For example, at baseline for the criterion #7 “Duration of Intervention,” reviewer A extracted “Duration of intervention: two face-to-face group meetings lasting ~2.5 h each. Length of time of intervention: 2 years.” and reviewer B extracted “2-3 weeks, 4 months.” After the first revision, both reviewers extracted “Duration of intervention: Three 1-day learning sessions. Length of intervention: 12 months” and “Duration of the intervention: 3 1-day sessions; length: 12 months,” respectively. Finally, after the final revision, both reviewers extracted: “Duration of intervention: First component (Five 3-h sessions over 5 months, plus 2 additional 3-h sessions at end of 1st year); second component (3-h in first year); third component (no time specified for monthly visits up to 2y fup). Total for first and second component was 24 h; unknown for third component. Length of intervention: 2 years.” and “First and fourth component: 3 hours x 7=21 hours; second component: 3 hours; third component: duration of intervention not specified. Length of intervention: 2 years.” respectively.
Assessing the Value of the Criteria
The two health system representatives rated how difficult it is to find and use quality improvement studies in health system quality improvement endeavors in general. On a scale of 0 to 10, the first key informant rated it a 6 (moderately difficult) while the second reviewer rated it a 4 (moderately difficult), justified by the paucity of published quality improvement literature that they can locate and the time involved in evaluating them. They were then asked how valuable it would be if AHRQ found and collated the demographic information about the health systems and the interventions used in published quality improvement studies. On a scale or 0 to 10, the first key informant rated it a 9 (highly valuable) and the second rated it a 6 (moderately valuable).
DISCUSSION
This is the first study, which we are aware of, that explicitly looked at the consistency of data extraction from quality improvement studies. Our systematic reviewers are trained members of EPCs with ample experience but in the absence of detailed instructions, the consistency of data extraction from quality improvement studies in our study was very poor. Fortunately, we found that heterogeneous data extraction is surmountable with explicit instructions developed in an iterative fashion. We went through two refinements of the data extraction instructions for each criterion and were able to improve the consistency of extraction from baseline to the final revision from 1.17 to 6.81 out of 10. Since the second refinement only increased the consistency of extraction slightly over the first, further refinements are unlikely to provide appreciable enhancements. We believe that the uniqueness of quality improvement studies requires this standardized approach to data extraction versus more traditional observational studies and randomized trials. Since we only looked at one disease state and a relatively few number of studies, there are limitations to our approach and perhaps some issues of applicability as well. As such, further research looking at other disease states would be beneficial.

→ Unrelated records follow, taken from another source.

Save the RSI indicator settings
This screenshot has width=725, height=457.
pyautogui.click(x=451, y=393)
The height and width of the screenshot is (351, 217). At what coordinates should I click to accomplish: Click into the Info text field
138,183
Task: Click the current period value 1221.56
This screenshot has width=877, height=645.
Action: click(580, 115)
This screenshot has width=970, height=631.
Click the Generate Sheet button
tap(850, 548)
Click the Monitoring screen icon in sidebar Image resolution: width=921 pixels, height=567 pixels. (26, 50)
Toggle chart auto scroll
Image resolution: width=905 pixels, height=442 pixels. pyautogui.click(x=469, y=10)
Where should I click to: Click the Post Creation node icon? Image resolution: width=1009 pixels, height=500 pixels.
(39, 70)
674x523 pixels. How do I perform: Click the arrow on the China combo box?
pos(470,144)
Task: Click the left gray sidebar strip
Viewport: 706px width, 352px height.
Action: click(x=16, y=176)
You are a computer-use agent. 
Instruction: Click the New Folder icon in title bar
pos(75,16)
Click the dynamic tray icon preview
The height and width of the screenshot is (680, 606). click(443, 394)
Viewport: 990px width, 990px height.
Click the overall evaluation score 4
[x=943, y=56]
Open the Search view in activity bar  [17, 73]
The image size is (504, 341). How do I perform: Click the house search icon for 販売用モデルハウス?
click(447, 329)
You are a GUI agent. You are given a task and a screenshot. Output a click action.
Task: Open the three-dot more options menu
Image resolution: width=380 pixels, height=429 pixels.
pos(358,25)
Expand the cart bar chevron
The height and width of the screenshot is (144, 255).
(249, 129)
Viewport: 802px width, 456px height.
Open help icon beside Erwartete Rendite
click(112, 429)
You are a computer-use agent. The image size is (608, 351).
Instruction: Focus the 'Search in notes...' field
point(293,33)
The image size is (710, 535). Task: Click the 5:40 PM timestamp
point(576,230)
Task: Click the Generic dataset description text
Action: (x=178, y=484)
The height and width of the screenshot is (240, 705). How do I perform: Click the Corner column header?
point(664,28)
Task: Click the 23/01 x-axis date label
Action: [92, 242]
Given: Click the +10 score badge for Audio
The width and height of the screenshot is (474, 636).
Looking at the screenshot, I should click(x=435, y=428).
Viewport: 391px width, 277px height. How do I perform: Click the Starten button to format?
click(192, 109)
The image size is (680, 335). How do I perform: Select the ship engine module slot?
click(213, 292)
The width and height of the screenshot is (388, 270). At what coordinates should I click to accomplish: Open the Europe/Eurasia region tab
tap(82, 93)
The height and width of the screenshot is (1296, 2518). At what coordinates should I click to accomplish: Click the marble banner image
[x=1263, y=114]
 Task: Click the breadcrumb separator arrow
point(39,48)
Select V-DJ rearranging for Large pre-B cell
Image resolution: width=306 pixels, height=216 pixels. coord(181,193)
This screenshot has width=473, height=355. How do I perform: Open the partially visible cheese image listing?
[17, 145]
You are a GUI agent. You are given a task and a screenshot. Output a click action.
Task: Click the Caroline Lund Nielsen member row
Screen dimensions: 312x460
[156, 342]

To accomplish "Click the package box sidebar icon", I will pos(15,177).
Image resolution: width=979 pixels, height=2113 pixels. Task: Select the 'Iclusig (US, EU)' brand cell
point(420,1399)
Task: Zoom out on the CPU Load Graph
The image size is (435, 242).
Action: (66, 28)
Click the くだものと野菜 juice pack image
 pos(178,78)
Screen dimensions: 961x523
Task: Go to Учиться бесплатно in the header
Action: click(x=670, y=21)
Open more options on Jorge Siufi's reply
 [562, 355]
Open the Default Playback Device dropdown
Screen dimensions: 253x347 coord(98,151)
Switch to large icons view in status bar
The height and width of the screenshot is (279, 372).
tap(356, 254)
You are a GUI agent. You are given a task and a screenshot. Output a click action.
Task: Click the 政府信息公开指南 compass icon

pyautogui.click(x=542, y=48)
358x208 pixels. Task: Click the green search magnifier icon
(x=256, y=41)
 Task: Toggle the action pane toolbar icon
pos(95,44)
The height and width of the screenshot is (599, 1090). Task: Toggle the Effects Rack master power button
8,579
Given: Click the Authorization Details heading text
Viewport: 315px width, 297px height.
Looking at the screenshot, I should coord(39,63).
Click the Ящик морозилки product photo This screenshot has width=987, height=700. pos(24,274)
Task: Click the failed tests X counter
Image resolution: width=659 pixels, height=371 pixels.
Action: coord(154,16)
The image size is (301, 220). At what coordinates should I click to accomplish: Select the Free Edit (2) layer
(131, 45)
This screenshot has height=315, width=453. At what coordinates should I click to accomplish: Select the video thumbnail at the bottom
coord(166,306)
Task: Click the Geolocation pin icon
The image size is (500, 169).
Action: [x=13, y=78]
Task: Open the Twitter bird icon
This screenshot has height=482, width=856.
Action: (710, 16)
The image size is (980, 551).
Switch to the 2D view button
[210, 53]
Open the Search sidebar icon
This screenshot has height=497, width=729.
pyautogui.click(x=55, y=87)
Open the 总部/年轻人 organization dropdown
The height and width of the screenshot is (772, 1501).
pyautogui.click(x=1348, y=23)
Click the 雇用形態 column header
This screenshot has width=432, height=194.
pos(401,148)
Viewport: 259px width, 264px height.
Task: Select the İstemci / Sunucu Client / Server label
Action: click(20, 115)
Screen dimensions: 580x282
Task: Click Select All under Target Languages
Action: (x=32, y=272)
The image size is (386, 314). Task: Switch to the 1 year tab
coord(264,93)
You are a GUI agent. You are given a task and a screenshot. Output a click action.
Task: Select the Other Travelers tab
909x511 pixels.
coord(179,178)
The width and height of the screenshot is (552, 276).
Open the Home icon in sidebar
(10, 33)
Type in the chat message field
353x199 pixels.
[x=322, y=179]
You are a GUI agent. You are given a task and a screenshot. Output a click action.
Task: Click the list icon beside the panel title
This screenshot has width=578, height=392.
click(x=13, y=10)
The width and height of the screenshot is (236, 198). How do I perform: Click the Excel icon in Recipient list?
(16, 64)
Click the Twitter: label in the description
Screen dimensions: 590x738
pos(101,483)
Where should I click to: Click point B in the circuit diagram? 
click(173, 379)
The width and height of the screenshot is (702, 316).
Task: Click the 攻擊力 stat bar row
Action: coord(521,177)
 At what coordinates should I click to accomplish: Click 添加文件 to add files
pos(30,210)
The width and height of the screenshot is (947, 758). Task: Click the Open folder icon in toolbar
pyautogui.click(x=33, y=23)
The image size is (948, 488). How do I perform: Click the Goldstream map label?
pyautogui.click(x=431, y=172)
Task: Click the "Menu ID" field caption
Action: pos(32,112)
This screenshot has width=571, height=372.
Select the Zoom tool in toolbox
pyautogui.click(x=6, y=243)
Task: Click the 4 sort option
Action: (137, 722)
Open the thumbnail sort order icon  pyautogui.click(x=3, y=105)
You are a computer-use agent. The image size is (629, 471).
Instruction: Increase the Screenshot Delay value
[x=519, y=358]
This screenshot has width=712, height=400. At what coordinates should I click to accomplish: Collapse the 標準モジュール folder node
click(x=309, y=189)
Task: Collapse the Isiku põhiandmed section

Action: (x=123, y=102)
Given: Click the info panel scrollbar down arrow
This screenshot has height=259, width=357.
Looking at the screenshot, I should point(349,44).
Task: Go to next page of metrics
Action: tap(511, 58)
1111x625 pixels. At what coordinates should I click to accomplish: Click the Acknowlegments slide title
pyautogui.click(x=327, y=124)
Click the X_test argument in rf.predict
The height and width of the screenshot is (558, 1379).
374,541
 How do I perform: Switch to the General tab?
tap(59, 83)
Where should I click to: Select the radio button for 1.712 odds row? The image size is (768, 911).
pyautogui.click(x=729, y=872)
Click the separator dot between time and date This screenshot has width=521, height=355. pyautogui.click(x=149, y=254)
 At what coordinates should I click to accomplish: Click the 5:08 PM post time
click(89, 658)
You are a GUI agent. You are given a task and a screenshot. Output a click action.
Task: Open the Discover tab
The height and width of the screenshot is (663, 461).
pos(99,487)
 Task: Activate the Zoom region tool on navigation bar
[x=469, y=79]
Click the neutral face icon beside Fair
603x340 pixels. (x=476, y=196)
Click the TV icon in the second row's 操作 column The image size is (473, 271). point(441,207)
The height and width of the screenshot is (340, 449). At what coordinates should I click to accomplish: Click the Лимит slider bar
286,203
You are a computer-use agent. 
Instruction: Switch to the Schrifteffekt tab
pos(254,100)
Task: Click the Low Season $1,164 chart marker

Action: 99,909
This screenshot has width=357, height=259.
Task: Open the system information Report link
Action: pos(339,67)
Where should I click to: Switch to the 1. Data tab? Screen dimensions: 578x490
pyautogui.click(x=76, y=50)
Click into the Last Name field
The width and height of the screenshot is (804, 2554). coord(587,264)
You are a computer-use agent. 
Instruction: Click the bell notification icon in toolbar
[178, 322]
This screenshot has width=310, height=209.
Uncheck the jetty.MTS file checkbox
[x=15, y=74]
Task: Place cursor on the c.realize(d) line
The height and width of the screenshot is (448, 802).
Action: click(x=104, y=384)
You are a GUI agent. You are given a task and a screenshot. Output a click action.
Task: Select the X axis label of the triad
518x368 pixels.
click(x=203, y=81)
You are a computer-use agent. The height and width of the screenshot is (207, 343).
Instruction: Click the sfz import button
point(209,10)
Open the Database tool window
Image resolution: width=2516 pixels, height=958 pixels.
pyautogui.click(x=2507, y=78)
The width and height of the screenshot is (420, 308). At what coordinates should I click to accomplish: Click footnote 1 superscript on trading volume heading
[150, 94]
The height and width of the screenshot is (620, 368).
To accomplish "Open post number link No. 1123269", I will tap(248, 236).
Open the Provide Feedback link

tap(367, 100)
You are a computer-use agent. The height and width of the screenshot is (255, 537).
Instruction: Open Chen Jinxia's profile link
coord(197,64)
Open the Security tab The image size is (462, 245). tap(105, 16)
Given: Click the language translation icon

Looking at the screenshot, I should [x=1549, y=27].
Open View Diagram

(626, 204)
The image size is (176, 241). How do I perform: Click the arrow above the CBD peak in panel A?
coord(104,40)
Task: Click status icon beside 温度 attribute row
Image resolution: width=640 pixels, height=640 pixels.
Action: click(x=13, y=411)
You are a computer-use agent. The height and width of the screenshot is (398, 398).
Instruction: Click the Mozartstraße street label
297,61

Our criteria overlaps with that of the Quality Improvement - Minimum Quality Criteria Set (QI-MQCS), a pared down version of the criteria created by the Standards for Quality Improvement Reporting Excellence (SQUIRE) group.10, 14 The QI-MQCS tool, developed with input from nine expert panelists, selected 14 criteria that the panelists gave a mean rating of 2.0 or greater in terms of importance (scale from 1 to 3 where 3 denoted it should be included, 2 denoted it may be included, and 1 denoted it should not be included) and two additional criteria not vetted through the expert panel. Of the 16 QI-MQCS criteria, our criterion set includes 12 of them (organizational motivation, organizational readiness, intervention, intervention rationale, organizational characteristics, implementation, timing, adherence/fidelity, penetration or reach, sustainability, comparator, and data source). Our criteria did not include the study design, health outcomes, ability for the intervention to be replicated, or inclusion of study limitations criteria. However, our quality improvement applicability table would accompany the standard information presented in EPC evidence reviews where the study design, health outcomes, and qualitative or quantitative synthesis of the results appear. In total, our criterion encompasses and expands on their criteria. This is not surprising since we both relied on the SQUIRE 2.0 criteria while we also used other sources to identify criteria that we felt were valuable.10,11,12,13
Testing the criterion instructions using quality improvement instructions in other diseases is a valuable next step as is more fully vetting the 33 criteria for their usefulness and completeness.
CONCLUSIONS
Our study suggests that learning health systems need support in identifying quality improvement studies and the key features of the interventions and the institutions that carried them out. In the absence of explicit and detailed instructions, there is very high heterogeneity in data extraction among independent reviewers that improves considerably with the refinement of the criteria using an explicit process. Now that consistency of extraction has been enhanced for each of our candidate criteria, a future study should determine the relative value of each criterion to learning health systems.
References
The Joint Commission. Quality Accreditation Standards Information. Available at: https://www.jointcommission.org/standards_information/jcfaq.aspx. Accessed, 8/6/18.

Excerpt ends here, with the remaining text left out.